▸ Task
Report every line of the items below that contains the string "Click", reproducing each line in full.

▸ Dataset entries
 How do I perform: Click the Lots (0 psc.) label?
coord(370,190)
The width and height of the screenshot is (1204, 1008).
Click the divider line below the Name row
---
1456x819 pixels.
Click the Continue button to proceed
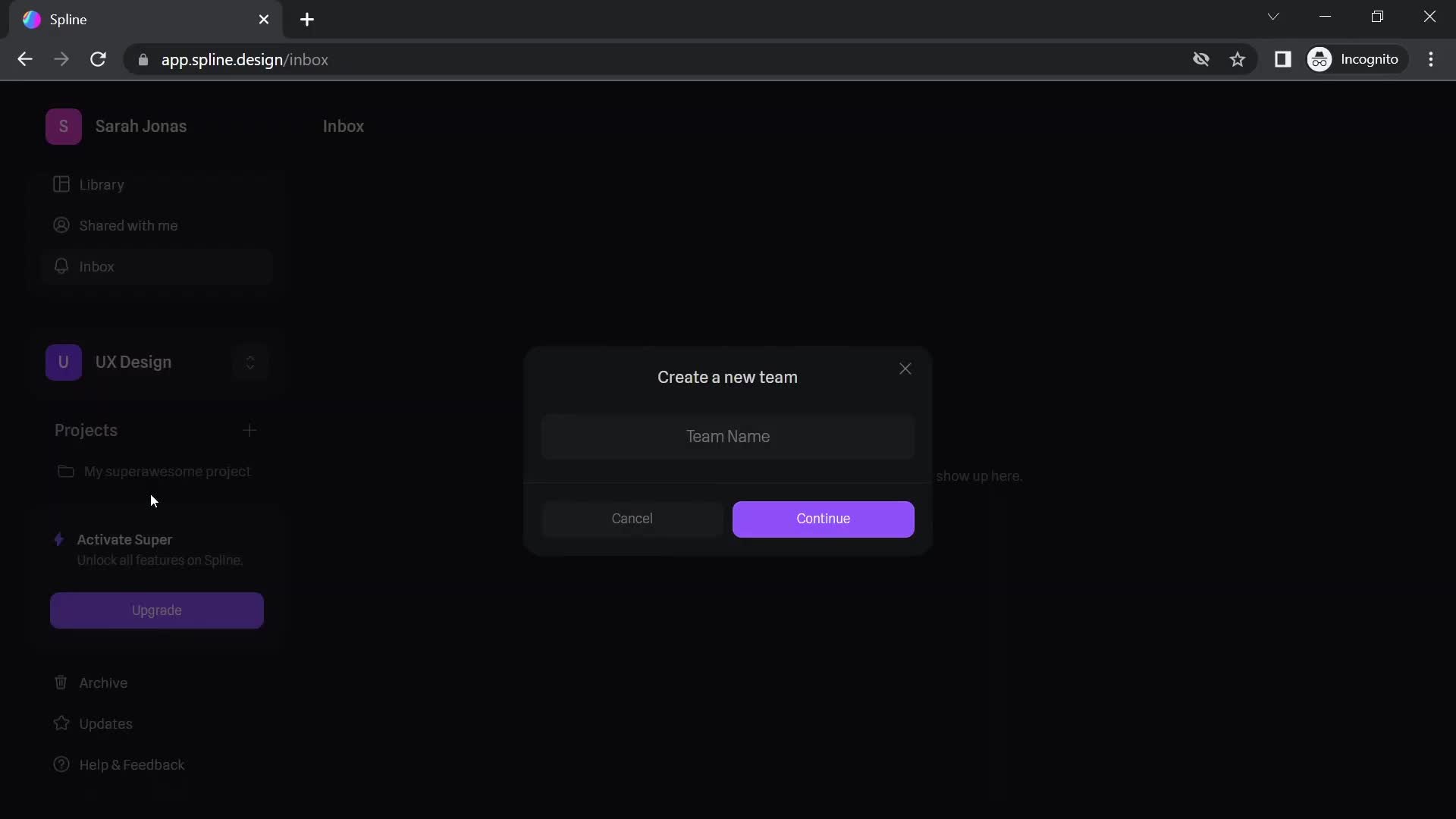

▸ Result for this exercise
 How do I perform: Click the Lots (0 psc.) label?
Click the divider line below the Name row
Click the Continue button to proceed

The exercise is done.